According to EastFruit analysts, Uzbekistan sharply increased the volume of imports of fruits and nuts in 2022, while remaining a net exporter of these products. The volume of fruit imports into the country in the first 10 months of 2022 reached a record $90 million, which is 2.1 times higher than imports for the same period in 2021 and almost 3 times higher than imports in January-October 2020.
According to the economist of the Investment Centre of the Food and Agriculture Organization of the United Nations (FAO) Andriy Yarmak, such high growth rates of imports are explained, in part, by the ongoing liberalization of Uzbekistan’s international trade. In particular, the zero rates for the import of citrus fruits, bananas, and a number of other products have been recently extended once again.
“Another reason for the sharp increase in imports was the failure of the apple harvest in 2021 and the sharp increase in apple prices in winter 2021-2022. The third reason is the dynamically growing population of the country and the continued growth of the economy of Uzbekistan, combined with an increased number of foreigners who came to the country in 2022. The fourth reason is, of course, the ongoing dynamic development of food retail, which, as a rule, is strongest in the sale of imported fruits,” says Andriy Yarmak.

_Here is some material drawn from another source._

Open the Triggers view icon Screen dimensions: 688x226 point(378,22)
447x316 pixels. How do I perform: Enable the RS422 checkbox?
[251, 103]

At the same time, the expert believes that there is more positive than negative in the growth of imports. “Imports put some pressure on local producers, but it is small. After all, Uzbekistan remains a net exporter of fruits, and fruit exports kept growing in 2022. Imports are setting new, higher-quality standards for products, from appearance to packaging, leading to qualitative changes in local production, handling, and logistics. In addition, imports allow for the expansion of the range of products available to consumers and reduce their prices. Consumers in Uzbekistan still pay higher prices than consumers in Eastern European countries such as Ukraine, Moldova, and Georgia for fruits and vegetables almost all year round, from autumn to spring. The level of prices for fruits and vegetables in the country is competitive only in summer. Thus, imports have an indirect positive impact on both exports and farmers’ incomes, as higher quality standards lead to more opportunities to sell to more demanding markets at higher prices,” explains the FAO economist.
As for the indicators of trade in fruits and nuts, exports in the first 10 months of 2022 exceeded imports by 5.6 times. Most of all (almost half) fruit imports accounted for bananas. Imports of bananas to Uzbekistan increased by 2.2 times in value and by 90% in physical terms over the year and reached 11 200 tonnes per month (you can read more on this here).
Apple imports to Uzbekistan grew the most sharply – 4.6 times in value and 5.8 times in physical terms. Importers spent $10.6 million on apples, importing 25 300 tonnes of them in 10 months. Mandarins and oranges are third and fourth in the ranking of the most imported fruits of Uzbekistan respectively, and their imports doubled.
During this period, imports of pears to Uzbekistan increased by 65%, kiwi imports increased by 2.2 times, lemon imports increased by 5 times, and pineapple imports increased by 80%. Almost all fruit exotics showed huge dynamics of import growth.
In addition to Ecuador, which remained the main supplier of bananas, Iran, Turkey, Pakistan, China, Egypt, Poland, and Azerbaijan sharply increased fruit supplies to Uzbekistan. Afghanistan has increased the supply of dried fruits to Uzbekistan, while Moldova and Ukraine have increased the supply of fresh apples. Uzbekistan imported the widest range of fruits and nuts from Iran and Turkey.